Have a new system for public? Test it rigorously first

All my attempts to apply for a SingPass two-factor authentication (2FA) have disappeared into a black hole.

Late last year, I was instructed to obtain a 2FA to make government transactions more secure.

But none of the options on the relevant website applied to me, as I live overseas.

After several e-mails and submitting scans of various documents, my application ground to a halt. I could not proceed with the registration online.

I called the helpline, whereupon a robotic voice took me from one option to another and landed me back at square one.

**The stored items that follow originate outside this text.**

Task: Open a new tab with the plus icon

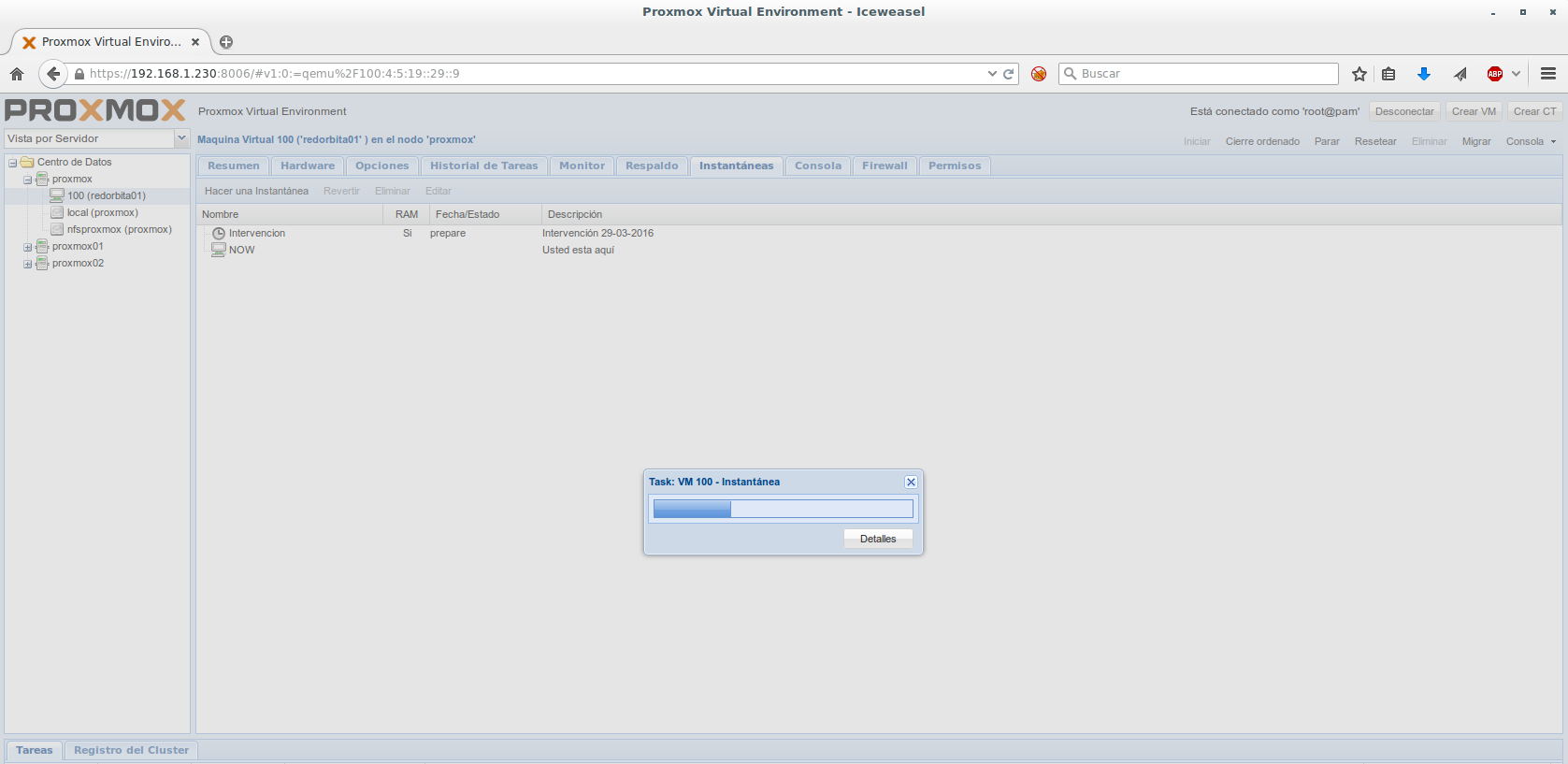Action: (226, 42)
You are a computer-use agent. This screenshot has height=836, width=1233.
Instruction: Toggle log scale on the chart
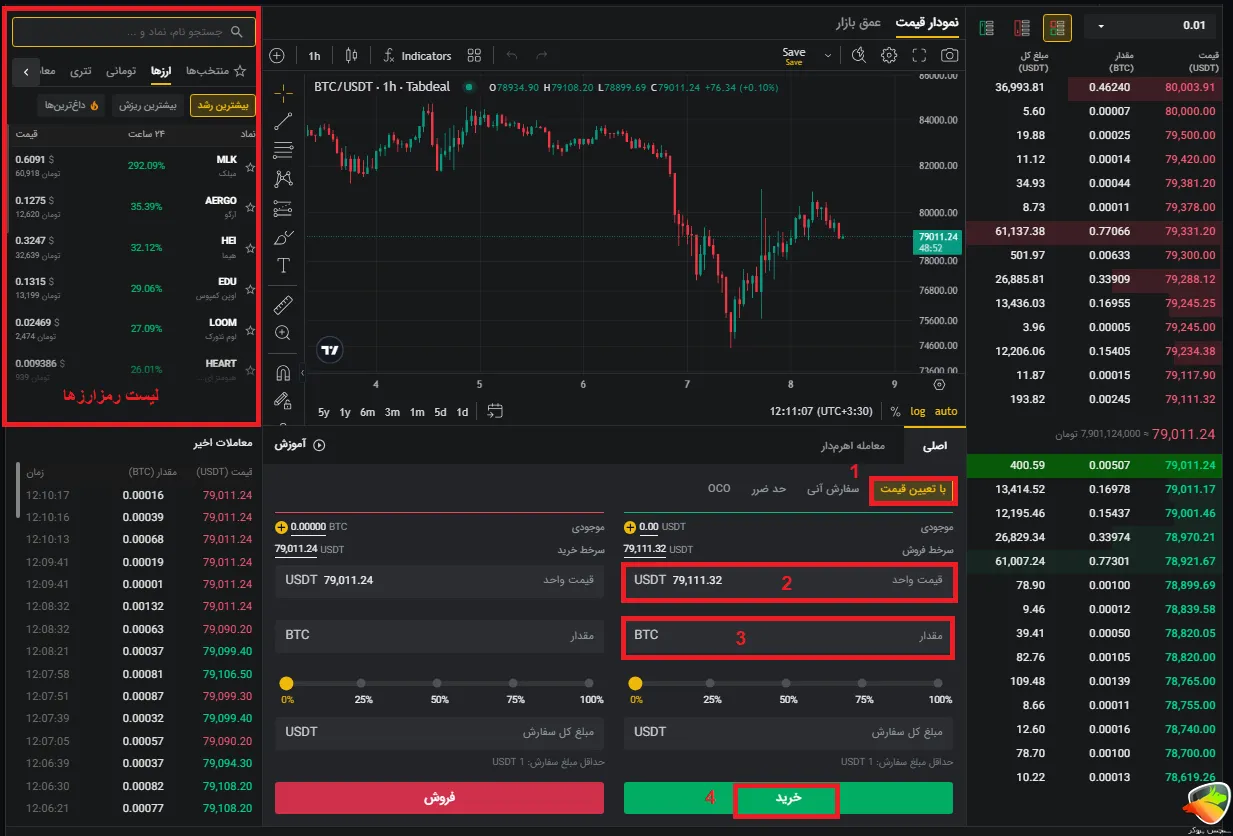pyautogui.click(x=918, y=411)
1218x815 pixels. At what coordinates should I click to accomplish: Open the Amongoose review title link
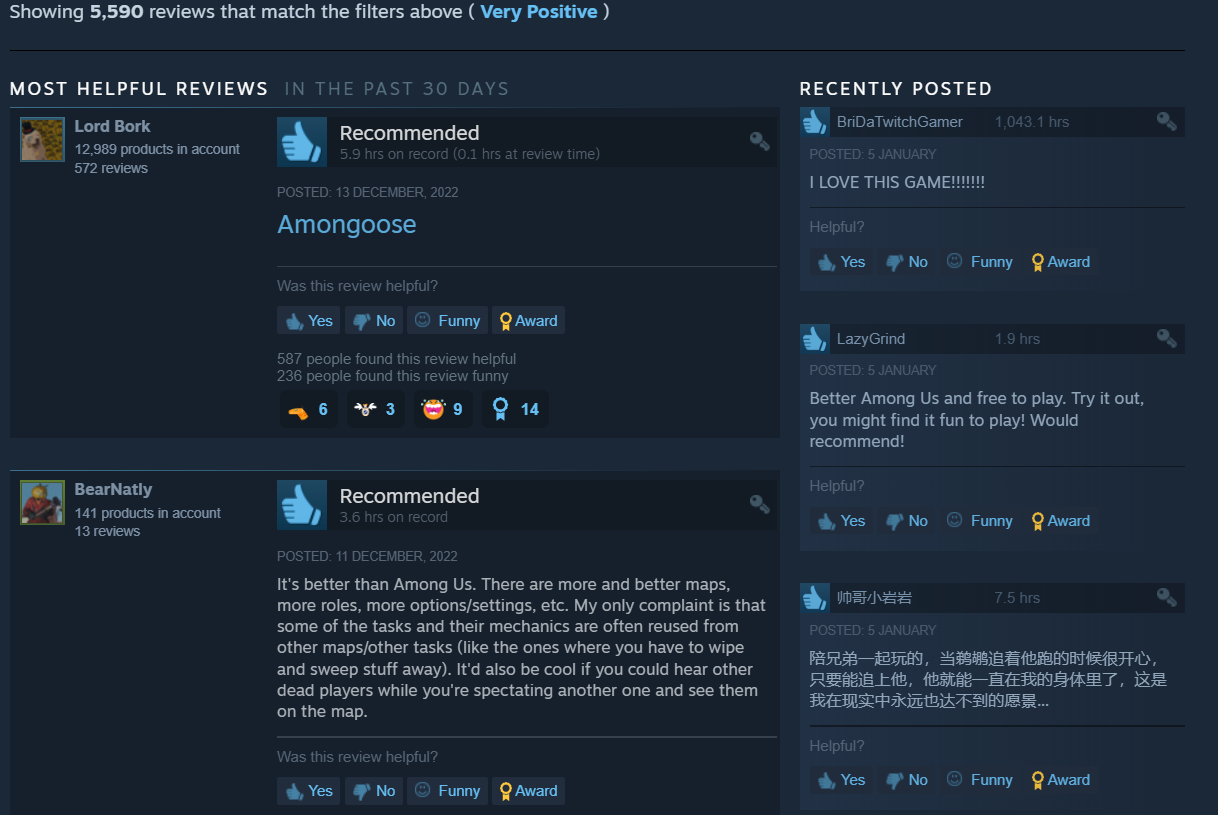point(347,224)
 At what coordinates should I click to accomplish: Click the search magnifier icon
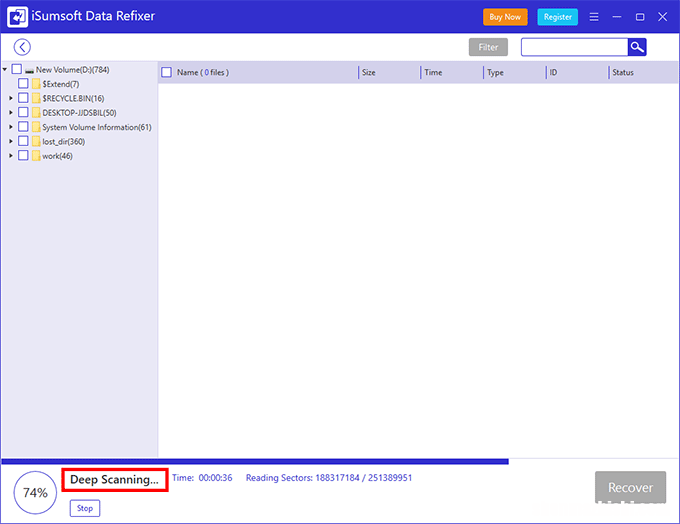click(x=637, y=47)
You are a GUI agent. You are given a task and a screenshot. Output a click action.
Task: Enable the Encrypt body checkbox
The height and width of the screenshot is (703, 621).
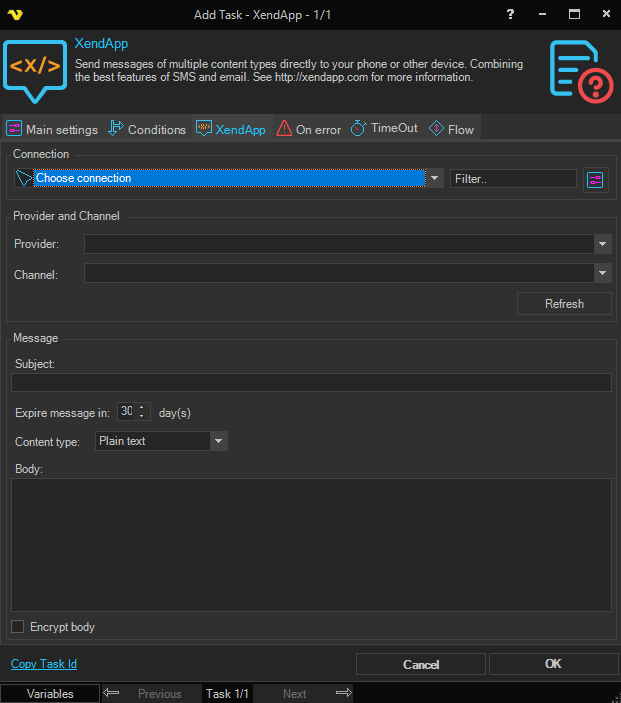(18, 627)
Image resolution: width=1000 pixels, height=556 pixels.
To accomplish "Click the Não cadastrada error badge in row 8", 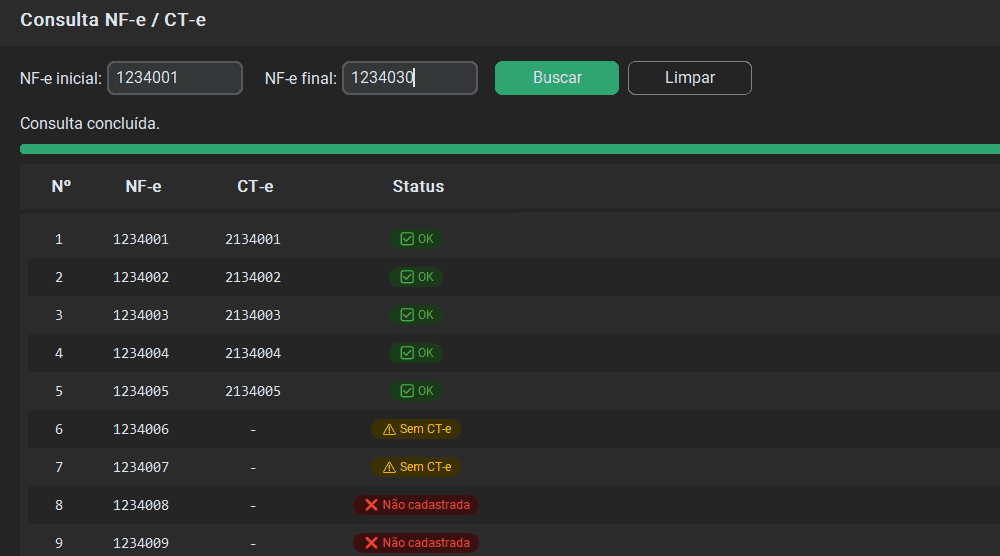I will (x=416, y=505).
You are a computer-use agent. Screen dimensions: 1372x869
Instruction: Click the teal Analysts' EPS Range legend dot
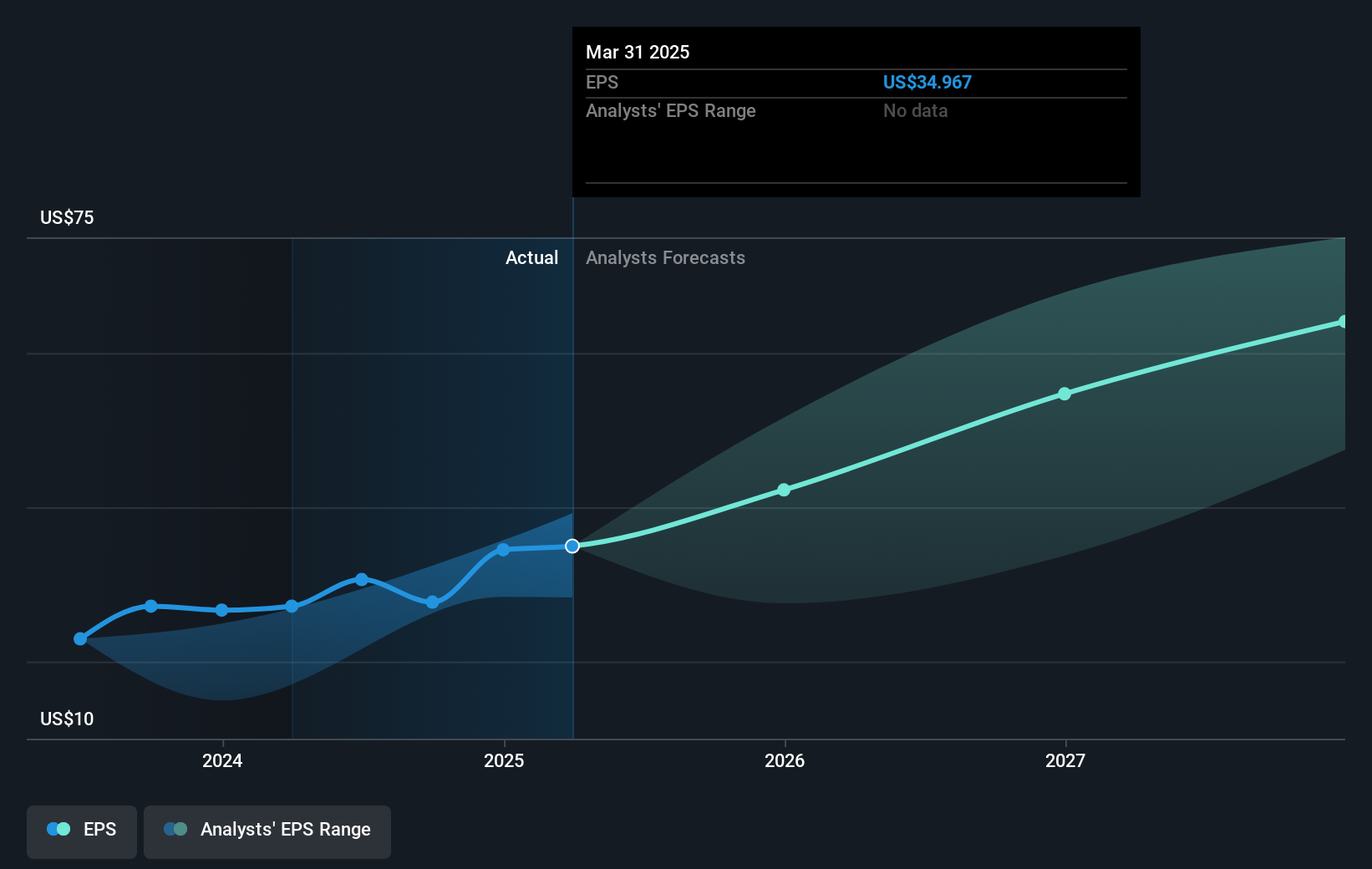click(x=175, y=828)
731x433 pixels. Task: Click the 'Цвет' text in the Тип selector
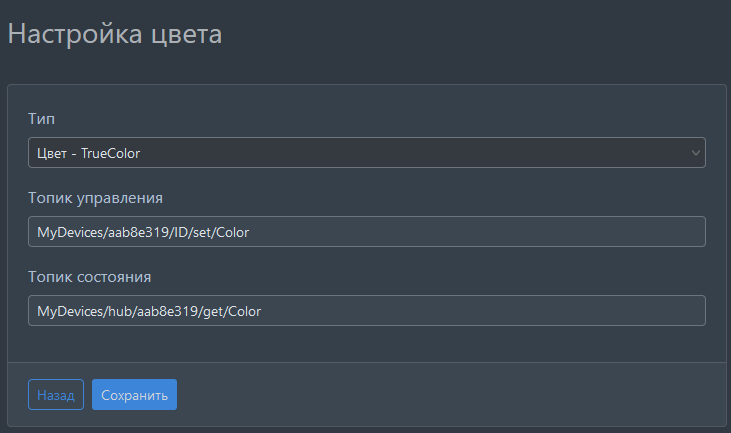tap(52, 153)
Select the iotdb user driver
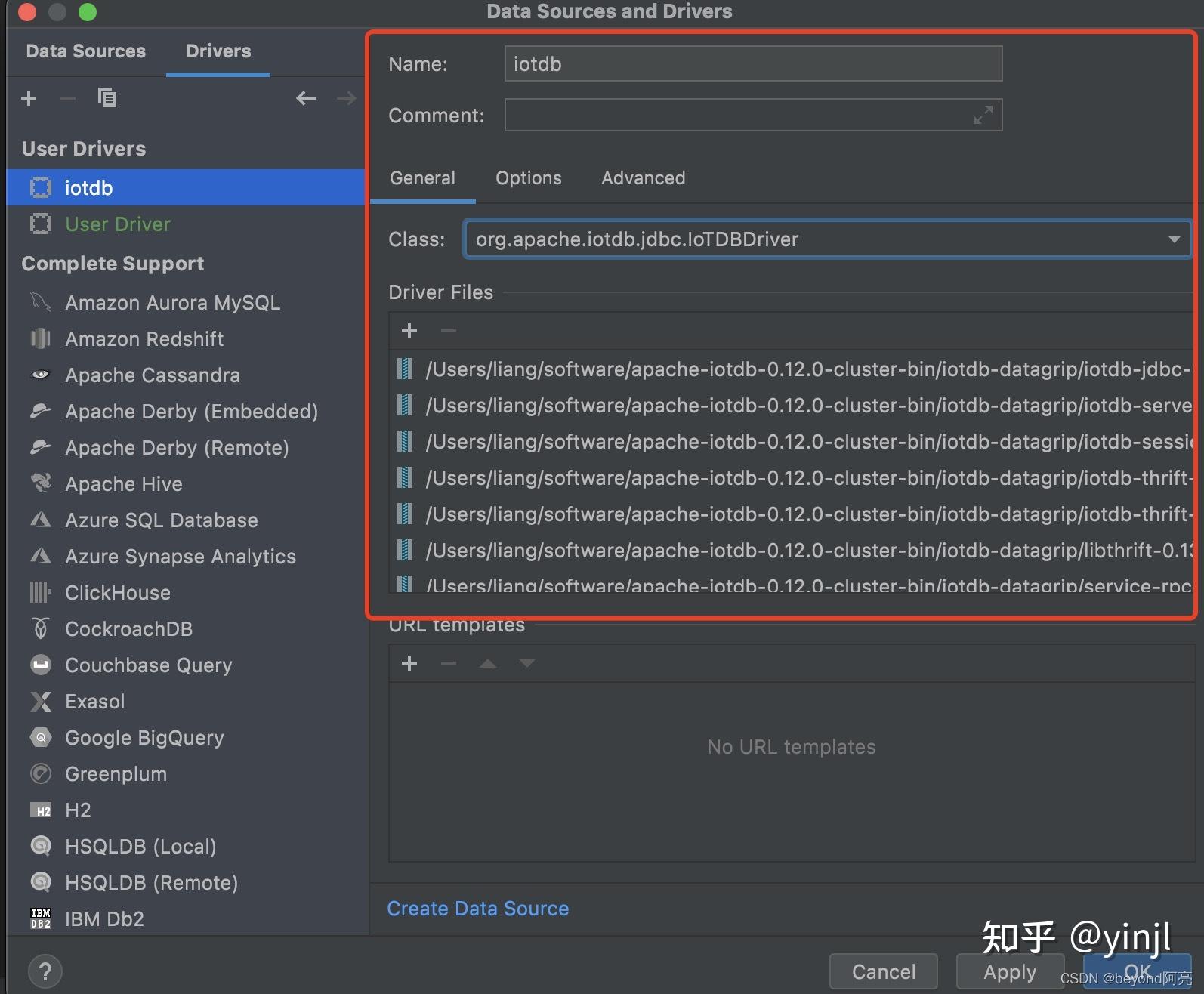The width and height of the screenshot is (1204, 994). (88, 188)
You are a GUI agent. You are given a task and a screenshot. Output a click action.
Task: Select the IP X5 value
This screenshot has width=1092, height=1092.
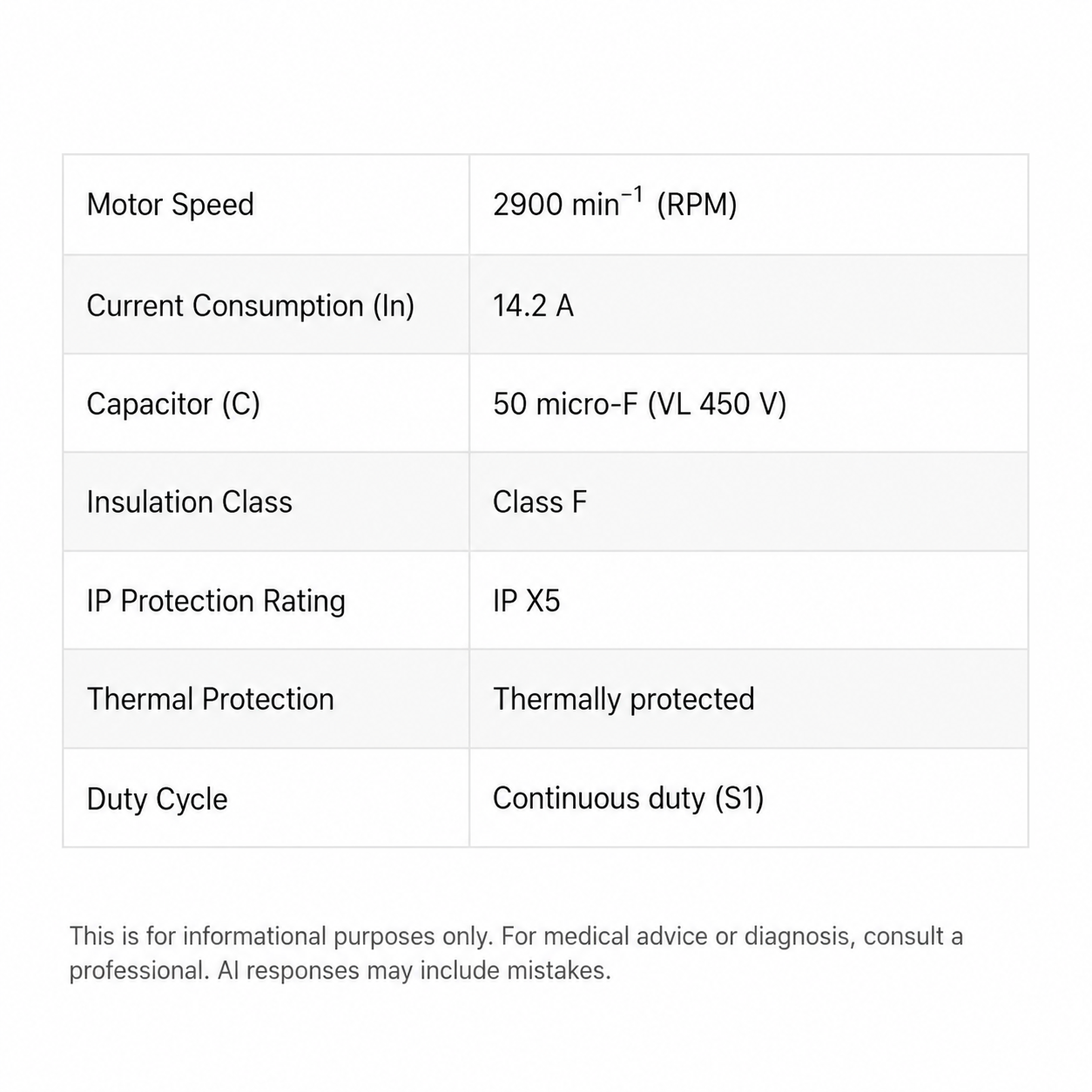click(x=526, y=601)
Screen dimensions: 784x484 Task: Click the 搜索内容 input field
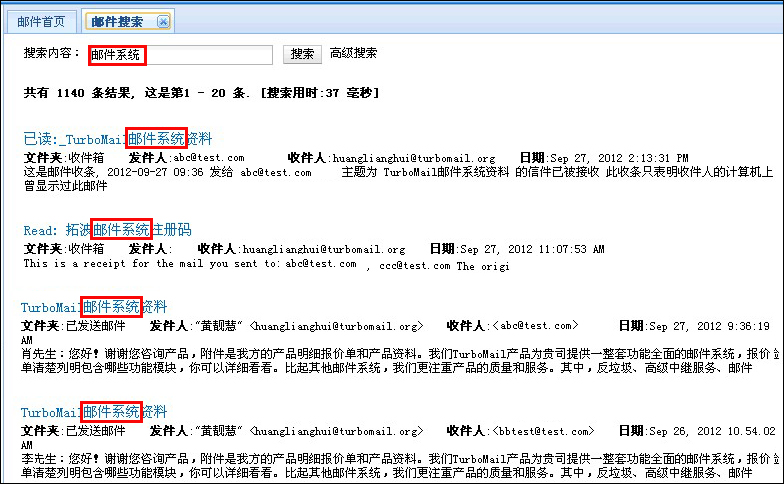coord(180,55)
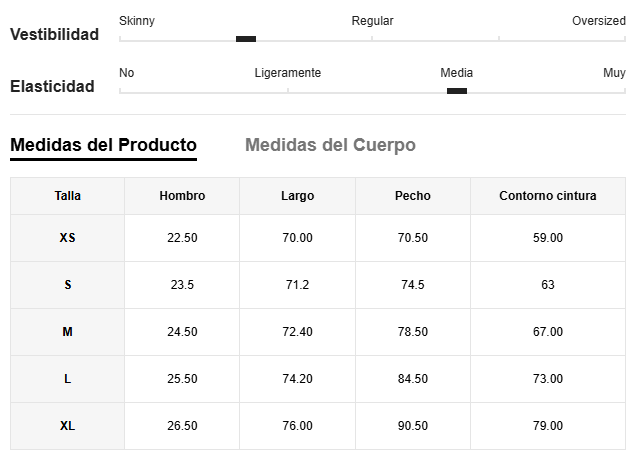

When I finally spoke to a human officer, I discovered that Assurity, the private company charged with dishing out 2FAs, has no records of my London address to which a token is supposed to be sent, and it insisted that it could not send one to my Singapore address.

I had to go down in person, I was told, and at least this helped resolve the matter.

If I did not happen to be back in Singapore, I would forever be locked out of the Singapore system. I could not even renew my passport.

This is not a complaint about personal inefficiency or individual unpleasantness.

It is a reminder that if the authorities wish to attempt such an onerous exercise, then the system should first be piloted with a group of disparate potential users.

Why allow only users of Singapore-registered mobile phones?

Call in some user-experience experts, test every scenario, and note that Singaporeans living overseas are as varied as they can get.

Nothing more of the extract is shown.